On 30 January, I attended the episcopal ordination of our former General Minister, Br John Corriveau. Although the episcopal see is in Nelson, British Columbia, Canada, the ordination took place in Kelowna in order to accommodate those coming from a distance.
The ordaining prelate was Archbishop Luigi Ventura, Apostolic Delegate for Canada. His homily drew extensively from the writings and biographies of St Francis, and at one point he urged John to bring his Franciscan joy to the pastoral care of the people of his diocese.
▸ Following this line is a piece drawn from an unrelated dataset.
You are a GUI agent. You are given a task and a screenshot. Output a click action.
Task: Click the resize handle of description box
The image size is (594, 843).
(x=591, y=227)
About 30 Capuchins from around the world braved the frigid Canadian winter to attend the ordination. Among them were 4 Capuchin bishops: Charles Chaput, Archbishop of Denver (USA), Joseph Oudeman, Auxiliary Bishop of Brisbane (Australia), Luis Pepeu, Bishop of Afogados da Ingazeira (Brazil) and Andrés Stanovnik, Archbishop of Corrientes (Argentina). Also present were the provincial ministers of all the provinces of the United States and Canada, friars from Great Britain, Poland, Italy and, of course, many from his own Province of Central Canada. Four Friars Minor who minister in British Columbia were also in attendance, happy to welcome a bishop from the Franciscan family.
John's ordination was a bittersweet moment for me. Of course, I was happy that John's abilities were recognized by the Holy See. He will be a great bishop for the Diocese of Nelson. On the other hand, I was sad that the Order is losing John's energy, enthusiasm and creativity. The title of this post reflects my frustration that we have lost so much leadership in the Order to the episcopate. I don't want to be selfish, but, hey, we need strong leadership, too! I am reminded of the comment made by a friar of my province when our then-Provincial Minister, Charles Chaput, was named a bishop and shortly afterward I was assigned to work in the General Curia. He complained about Rome "reaching in" and taking the good friars, then added, "And what are we left with? Excrement!" (not the actual word he used). I'm sure it's not as bad as that, but you get the point. As an Order that emphasizes its obedience to the Holy Father, clearly John could not have refused the Holy See's request.
In case you are interested, Nelson is a town of about 10,000 people. It has a small airport nearby and few hotels, but was until recently one of the more historical and important towns in the area due to mining for gold and other metals in the area. As the importance of mining wained, Kelowna overtook Nelson in terms of population and importance, with people being drawn there by viticulture and tourism. Kelowna is a 350 kilometer (215 mile) drive from Nelson.